No doubt we see the character very differently. You suggest a scenario that Nick might accept Adalind’s child as his. I’m unable to suggest a scenario that would make me believe Nick is capable of parenting a child. And as for Adalind’s reputation as the global slut, I think the show has presented Adalind’s progression from dangerous & evil tendencies to genuinely wanting to mother & provide a safe/loving home for her children, but failed to progress her from being a tool because she remains too emotionally dependent/damaged to adequately protect herself or her children.
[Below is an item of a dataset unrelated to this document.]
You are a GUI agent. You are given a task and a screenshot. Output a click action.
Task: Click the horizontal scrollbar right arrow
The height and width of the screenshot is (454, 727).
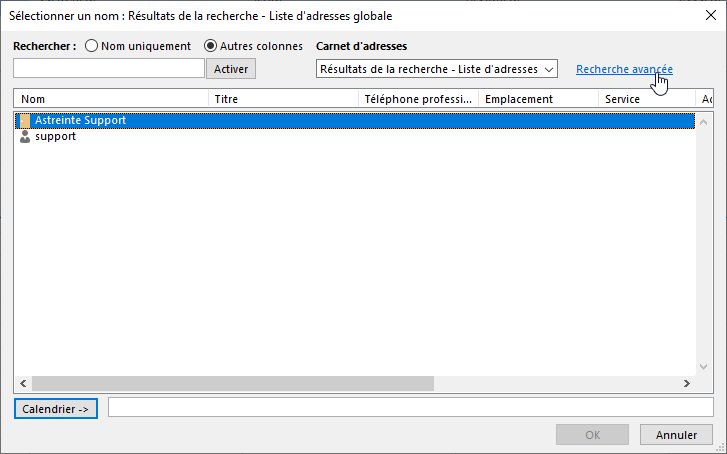pyautogui.click(x=686, y=384)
Adalind living/having sex with Nick because she’s using him for financial support & protection is one thing. Adalind believing she’s in love with Nick and his friends are her friends is something else entirely. One suggests Adalind has the means to manipulate people/events in her favor, that she is a wielder. The other suggests that five season in and Adalind is still a tool, a victim unable to orchestrate & maintain a safe environment without subjugating herself to a benefactor.
Adalind using Nick for support & protection while simultaneously using Meisner to find & retrieve her daughter is a scenario that suggests the character I hoped for. Adalind sitting in the fome, doing nothing to find her daughter while believing she’s in love with a man who kidnapped her daughter is, well, season 5.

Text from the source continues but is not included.